One no-show later and the resentment that had been bubbling just below the surface exploded. Those who had been bursting to vent their spleen, but were unable to do so because of the decent home record, at last had carte blanche to unleash. And they did.
In scenes reminiscent of the infamous Nigel Worthington/Burnley afternoon it became clear, in the swish of a clapper, that Hughton’s time was up.
David McNally knew it, Delia and Michael knew it, 25,000 clad in yellow knew it, and I suspect, deep down, Hughton knew it too. There remained of course the option of permitting him the final five games to pull City out of the mire, but never would ‘dead man walking’ have been more apt.
As it happened Sunday night’s announcement caught me a little off-guard.
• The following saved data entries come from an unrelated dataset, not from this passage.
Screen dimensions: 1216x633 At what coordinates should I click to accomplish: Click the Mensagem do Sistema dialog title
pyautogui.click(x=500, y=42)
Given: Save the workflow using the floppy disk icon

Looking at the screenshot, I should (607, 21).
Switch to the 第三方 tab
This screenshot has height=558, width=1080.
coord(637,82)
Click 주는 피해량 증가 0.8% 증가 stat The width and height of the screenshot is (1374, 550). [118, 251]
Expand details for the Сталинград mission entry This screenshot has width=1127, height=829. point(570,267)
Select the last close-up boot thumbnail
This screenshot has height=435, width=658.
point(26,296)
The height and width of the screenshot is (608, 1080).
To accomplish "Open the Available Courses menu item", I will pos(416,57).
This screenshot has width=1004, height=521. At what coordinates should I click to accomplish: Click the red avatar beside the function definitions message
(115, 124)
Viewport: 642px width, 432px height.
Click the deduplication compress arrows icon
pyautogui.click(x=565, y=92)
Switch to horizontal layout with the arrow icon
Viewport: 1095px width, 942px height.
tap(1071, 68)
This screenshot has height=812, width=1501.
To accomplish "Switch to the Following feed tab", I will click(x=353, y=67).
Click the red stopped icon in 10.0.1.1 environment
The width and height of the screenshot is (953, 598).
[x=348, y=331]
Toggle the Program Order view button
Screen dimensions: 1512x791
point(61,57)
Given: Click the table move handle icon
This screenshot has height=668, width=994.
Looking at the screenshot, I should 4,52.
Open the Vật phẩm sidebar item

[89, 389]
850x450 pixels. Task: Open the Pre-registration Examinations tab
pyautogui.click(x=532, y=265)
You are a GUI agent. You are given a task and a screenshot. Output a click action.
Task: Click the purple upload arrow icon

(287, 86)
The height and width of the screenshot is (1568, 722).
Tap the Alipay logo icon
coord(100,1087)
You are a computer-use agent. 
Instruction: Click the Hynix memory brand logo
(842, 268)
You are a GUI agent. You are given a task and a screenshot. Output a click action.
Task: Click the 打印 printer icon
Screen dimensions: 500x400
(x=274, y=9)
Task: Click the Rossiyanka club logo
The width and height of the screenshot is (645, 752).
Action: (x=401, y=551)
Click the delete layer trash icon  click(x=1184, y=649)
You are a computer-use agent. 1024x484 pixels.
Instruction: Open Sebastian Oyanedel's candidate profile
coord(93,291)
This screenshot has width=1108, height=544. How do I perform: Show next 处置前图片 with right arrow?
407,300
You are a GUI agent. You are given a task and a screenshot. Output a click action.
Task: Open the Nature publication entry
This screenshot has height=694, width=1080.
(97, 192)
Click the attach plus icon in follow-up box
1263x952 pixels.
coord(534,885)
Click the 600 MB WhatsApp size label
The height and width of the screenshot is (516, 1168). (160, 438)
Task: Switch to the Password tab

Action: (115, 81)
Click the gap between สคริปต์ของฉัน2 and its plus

Despite the grimness of Saturday, and the deflation felt by all, I expected the board to honour their ‘keep us out of the bottom three and your job is safe’ pledge until the end of the season. The fact said statement made no allowance for City dropping into the final three in the last couple of games was presumably why the power-brokers decided to act.
Mick Dennis’ fine piece gave us a fascinating insight into the behind-the-scenes events that led to the decision to call time on Hughton’s tenure and reminded us again what a ruthless business it is – and has to be. And which makes it even harder when the subject of said ruthlessness is a gentleman.
Hughton is indeed one of the game’s ‘nice guys’. There are no excuses for not knowing that; we’re constantly reminded by those who claim his treatment to be unjust. As ever, those for whom a trip to the fine city is regarded as a pleasant, twice-yearly jaunt to the country, claim to know more than those who watch City week in week out.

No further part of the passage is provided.